ART BASTARD Send This Review to a Friend
This is the best art film I have seen. “Art Bastard” is a scintillating, visually splendid look at the life and satirical work of socially conscious, talented and articulate art rebel Robert Cenedella. He is someone you should enjoy meeting, a filmic opportunity provided in this impressive documentary written and directed by Victor Kanefsky and being released June 3rd by Cavu Pictures.
It’s clear we are in creative hands at the outset, when credits appear as signs of subway station stops that effectively suggest the New York milieu in which Cenedella has flourished. One may not know his work, as it has not been popular with the art establishment, hence the label rebel, although there is a long history of important exhibits and international recognition. When you look at his paintings, extensively shown in the elaborate film, one can see how satirically good they are.
There is a definite influence by George Grosz, which figures. The film shows how Grosz was a mentor to Cenedella, who studied under him at the Arts Students League of New York, where Cenedella, who just turned 76, teaches.
The film provides ample room for Cenedella to talk about his life and work, and he is quite the wit and charmer. It is a delight to listen to his comments, many of them acerbic. He is passionate about wanting a better society, which is reflected in his work. There is much humor in the characters he draws, as in the way in which he will substitute an animal’s head on a targeted character. His painting of Santa Claus on a cross, meant to skewer the commercialization of Christmas, caused a furor. In addition to his penchant for satire and humor, he uses color dynamically, making his work especially enticing.
One of the commissions he undertook was to do a painting showing the people who dined at the renowned Le Cirque at its old address. He observed the scene for months and finally came up with a mural chock full of recognizable faces, which is displayed at the restaurant’s current address, as we see in the film.
The title “Art Bastard” has a double meaning. On the one hand it refers to the outsider tradition of doing individualistic art not in vogue. On the other it may refer to what we learn about Cenedella’s paternity in the course of the film. We meet the people in his life, fleshing out the portrait of the artist. And he is not reticent about dispensing philosophical views.

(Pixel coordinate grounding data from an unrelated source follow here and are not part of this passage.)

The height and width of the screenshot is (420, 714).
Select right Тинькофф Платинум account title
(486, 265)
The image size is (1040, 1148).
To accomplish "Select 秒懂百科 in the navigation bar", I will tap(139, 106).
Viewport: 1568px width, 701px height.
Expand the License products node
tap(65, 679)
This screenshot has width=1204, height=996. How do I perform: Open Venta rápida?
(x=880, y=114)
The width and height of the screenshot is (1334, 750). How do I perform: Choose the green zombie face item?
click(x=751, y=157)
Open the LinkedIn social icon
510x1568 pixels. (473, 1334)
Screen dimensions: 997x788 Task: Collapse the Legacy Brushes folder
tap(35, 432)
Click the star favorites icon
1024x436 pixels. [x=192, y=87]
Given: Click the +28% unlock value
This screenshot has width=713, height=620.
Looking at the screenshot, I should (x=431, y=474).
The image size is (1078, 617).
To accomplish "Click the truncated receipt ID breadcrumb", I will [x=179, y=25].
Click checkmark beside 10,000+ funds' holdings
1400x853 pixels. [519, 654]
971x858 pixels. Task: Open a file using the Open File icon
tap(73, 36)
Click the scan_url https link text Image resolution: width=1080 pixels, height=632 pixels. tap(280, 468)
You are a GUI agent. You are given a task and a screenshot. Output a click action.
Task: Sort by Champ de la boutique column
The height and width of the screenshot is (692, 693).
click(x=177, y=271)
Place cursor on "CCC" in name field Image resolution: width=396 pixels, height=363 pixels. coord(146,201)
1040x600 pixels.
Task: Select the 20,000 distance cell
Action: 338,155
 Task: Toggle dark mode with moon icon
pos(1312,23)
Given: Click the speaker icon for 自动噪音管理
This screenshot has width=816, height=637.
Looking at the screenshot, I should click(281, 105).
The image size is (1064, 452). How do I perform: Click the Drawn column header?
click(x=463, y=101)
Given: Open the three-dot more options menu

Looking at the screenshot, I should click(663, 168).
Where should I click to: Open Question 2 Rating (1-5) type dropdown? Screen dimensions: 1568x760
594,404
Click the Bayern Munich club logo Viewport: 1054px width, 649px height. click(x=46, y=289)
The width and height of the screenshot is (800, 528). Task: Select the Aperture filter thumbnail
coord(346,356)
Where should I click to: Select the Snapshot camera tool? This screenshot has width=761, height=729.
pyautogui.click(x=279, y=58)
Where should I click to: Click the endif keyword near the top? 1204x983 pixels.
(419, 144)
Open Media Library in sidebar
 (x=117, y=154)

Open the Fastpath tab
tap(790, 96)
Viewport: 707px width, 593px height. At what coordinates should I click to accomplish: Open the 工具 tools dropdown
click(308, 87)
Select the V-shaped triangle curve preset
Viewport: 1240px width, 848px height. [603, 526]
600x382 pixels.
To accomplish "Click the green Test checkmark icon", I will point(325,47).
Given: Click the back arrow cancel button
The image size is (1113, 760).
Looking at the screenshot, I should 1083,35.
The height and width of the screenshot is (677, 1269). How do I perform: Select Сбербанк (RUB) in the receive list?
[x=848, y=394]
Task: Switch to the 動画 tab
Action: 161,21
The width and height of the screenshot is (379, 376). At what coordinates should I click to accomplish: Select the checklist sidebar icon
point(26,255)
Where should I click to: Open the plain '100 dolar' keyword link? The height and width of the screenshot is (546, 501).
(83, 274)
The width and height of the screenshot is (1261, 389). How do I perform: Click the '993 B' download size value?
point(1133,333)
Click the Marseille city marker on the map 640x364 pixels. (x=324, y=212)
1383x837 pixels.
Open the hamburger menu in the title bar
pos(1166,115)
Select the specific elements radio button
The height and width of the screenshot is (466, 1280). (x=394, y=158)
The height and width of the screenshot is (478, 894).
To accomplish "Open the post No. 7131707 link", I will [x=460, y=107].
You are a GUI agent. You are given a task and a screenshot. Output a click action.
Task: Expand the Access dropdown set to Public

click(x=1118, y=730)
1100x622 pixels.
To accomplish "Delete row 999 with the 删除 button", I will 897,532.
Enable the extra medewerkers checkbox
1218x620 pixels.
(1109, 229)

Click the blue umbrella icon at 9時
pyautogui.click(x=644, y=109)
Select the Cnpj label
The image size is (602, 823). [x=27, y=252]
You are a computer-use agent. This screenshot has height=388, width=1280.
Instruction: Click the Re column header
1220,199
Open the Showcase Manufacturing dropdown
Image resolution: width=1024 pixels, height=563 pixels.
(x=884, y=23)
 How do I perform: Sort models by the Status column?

As informative as it is to get to know the artist, it is even more enlightening to see the paintings used in the film. “Art Bastard” is also enlivened by the various settings and by the music used as background and tempo. Some choices are classical, others jazz.
The art establishment should take a fresh look at Cenedella’s work, which certainly deserves a major, reflective New York exhibition at this point in time. Perhaps the film will help bring that about. In any event, “Art Bastard” is a movie-going experience that anyone can enjoy, apart from the special interest those in the art world should have. A Cavu Pictures release. Reviewed May 30, 2016.